Russian-born artists Rimma Gerlovina and Valeriy Gerlovin were leading proponents of the samizdat art movement which was formed to circumvent official censorship in the former Soviet Union. The "underground" Samizdat artists frequently used text in their works to illustrate the primacy of language in the construction of social reality. This interest in the capricious nature of language has been carried on in the Gerlovins' art since their arrival in New-York City in 1980.
The works of Rimma and Valeriy Gerlovin may be traced to the conseptual experiments of the Moscow School in the former Soviet Union, and rooted in their activities with artistic samizdat. What distinguished the Gerlovins' work during this period was their development of samizdat into a cultural and aesthetic strategy extending well beyond the book form. Originating in the artists' recognition that the meaning of any text is completed only through the participation of a reader, this strategy was effectively carried through to the Gerlovins' work in all other media and remains central to their work today.

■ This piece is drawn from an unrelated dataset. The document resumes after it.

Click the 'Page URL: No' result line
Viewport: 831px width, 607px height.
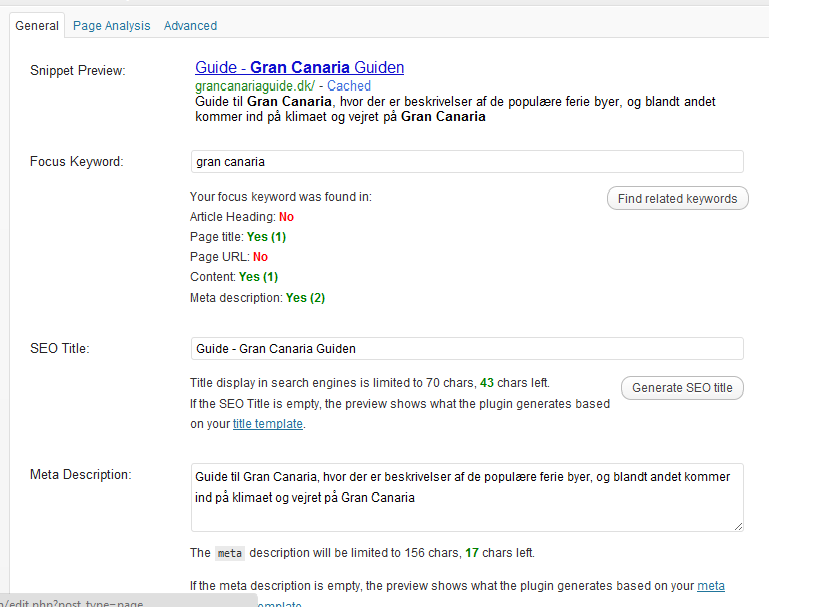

The mythico-spiritual essence of the Gerlovins' work is further exemplified by their transition from the use of perfomance, or physical drama, to simbol, or intellectual drama. Central to this transition is the use of linguistic and numerologacal systems. These systems are at once scientific and mystical, serious and playful, prividing the viewer with a key to Gerlovins' "matamorphic games". The viewer is engaged in this metamorphic games through visual and verbal play with archetypal symbols taken from their studies of esoteric philosophy. In the Gerlovins' work the power of these symbol systems is re-actualized.